The restaurant industry closed 2020 by “moving its way out of the steepest declines the industry has experienced since the Great Recession,” according to a new update from The NPD Group.
Restaurant transactions in December 2020 were down 10 percent compared to the same period one year ago. However, that figure is a 27-point improvement from restaurant transactions in April 2020 — at the height of shelter-in-place mandates in the U.S. — when transactions were down 37 percent from the previous year.
That improvement doesn’t look equal across all sectors in the restaurant biz, though. NPD notes in its recent report that full-service restaurants, which typically did not have much in the way of to-go strategies in place at the start of 2020, “bore the brunt of transaction declines throughout the pandemic.” In April, full-service transactions declined by -70 percent compared to a year ago; they improved to -30 percent in December.
Individual state restrictions also have something to do with the numbers around full-service restaurants. NPD noted that In more restrictive states, full service restaurant chain transactions are down 60 percent to 70 percent. In less restrictive states, “there isn’t as much of a gap between quick service and full service restaurants.”
Most major QSRs were already better prepared to shift to off-premises operations when the pandemic struck in full force last year. Some, like Chipotle and Starbucks, had existing strategies in place around digital, drive-thru, and express store formats. Others, like McDonald’s, had the deep pockets and technical expertise to pivot quickly — a luxury most smaller chains and independent restaurants cannot afford.

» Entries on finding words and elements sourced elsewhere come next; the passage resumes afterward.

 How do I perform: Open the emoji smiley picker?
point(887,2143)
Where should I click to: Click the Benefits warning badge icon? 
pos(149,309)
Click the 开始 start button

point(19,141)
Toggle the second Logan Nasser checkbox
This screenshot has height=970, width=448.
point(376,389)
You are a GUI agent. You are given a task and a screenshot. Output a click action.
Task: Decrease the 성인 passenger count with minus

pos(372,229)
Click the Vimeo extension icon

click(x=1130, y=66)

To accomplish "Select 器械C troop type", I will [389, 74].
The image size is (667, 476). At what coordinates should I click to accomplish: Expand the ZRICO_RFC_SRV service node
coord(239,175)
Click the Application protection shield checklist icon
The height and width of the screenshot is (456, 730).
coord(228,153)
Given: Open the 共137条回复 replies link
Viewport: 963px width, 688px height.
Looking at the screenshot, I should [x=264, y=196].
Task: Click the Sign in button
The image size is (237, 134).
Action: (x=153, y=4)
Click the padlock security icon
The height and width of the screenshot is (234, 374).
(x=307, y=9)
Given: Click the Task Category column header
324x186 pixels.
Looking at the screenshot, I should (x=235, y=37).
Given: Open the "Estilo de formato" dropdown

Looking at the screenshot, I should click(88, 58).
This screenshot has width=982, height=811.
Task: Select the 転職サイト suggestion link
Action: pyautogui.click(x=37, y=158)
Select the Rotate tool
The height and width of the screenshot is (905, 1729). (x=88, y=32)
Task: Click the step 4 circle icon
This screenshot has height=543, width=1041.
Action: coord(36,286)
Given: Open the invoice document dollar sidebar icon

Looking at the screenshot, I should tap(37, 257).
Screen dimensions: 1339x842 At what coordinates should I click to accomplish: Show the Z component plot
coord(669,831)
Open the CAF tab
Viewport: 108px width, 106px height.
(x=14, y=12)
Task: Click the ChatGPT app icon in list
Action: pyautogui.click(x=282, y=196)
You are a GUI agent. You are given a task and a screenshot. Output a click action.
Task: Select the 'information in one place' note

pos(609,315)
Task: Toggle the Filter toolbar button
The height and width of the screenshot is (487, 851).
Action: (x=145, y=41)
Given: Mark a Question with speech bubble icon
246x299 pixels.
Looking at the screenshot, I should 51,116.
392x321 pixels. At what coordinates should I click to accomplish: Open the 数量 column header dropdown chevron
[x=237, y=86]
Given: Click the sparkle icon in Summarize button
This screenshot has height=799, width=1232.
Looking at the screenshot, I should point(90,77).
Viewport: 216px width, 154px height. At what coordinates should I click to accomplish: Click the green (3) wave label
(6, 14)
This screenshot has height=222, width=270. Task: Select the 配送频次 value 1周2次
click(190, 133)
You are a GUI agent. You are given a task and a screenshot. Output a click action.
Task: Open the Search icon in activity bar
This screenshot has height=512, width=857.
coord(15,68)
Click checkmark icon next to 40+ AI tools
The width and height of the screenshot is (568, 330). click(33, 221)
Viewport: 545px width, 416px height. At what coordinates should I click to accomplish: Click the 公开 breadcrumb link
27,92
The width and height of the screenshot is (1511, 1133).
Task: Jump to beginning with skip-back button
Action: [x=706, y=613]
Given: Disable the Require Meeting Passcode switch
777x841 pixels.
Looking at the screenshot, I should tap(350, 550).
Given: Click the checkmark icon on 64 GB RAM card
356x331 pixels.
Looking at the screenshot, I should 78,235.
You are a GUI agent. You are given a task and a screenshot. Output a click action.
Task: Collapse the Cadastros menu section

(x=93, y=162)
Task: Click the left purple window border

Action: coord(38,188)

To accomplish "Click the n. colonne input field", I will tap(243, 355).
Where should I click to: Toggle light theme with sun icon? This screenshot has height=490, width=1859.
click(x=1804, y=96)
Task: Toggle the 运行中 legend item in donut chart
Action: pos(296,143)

According to NPD, major QSRs’ takeout, drive-thru, and delivery orders “soared” over the last several months, despite restrictions across the overall restaurant industry: “Quick service customer transaction declines bottomed out in April with a decline of -35% versus year ago, but quickly improved as shelter-at-home orders were lifted. In December, quick service restaurant chain customer transaction declines were down -8% versus last year.”
With things like speed of service, simpler menus, and more-efficient kitchens remaining top priorities for restaurants in 2021, improvements to the overall industry is likely to remain divided between the quick-service chains and their full-service counterparts for some time to come.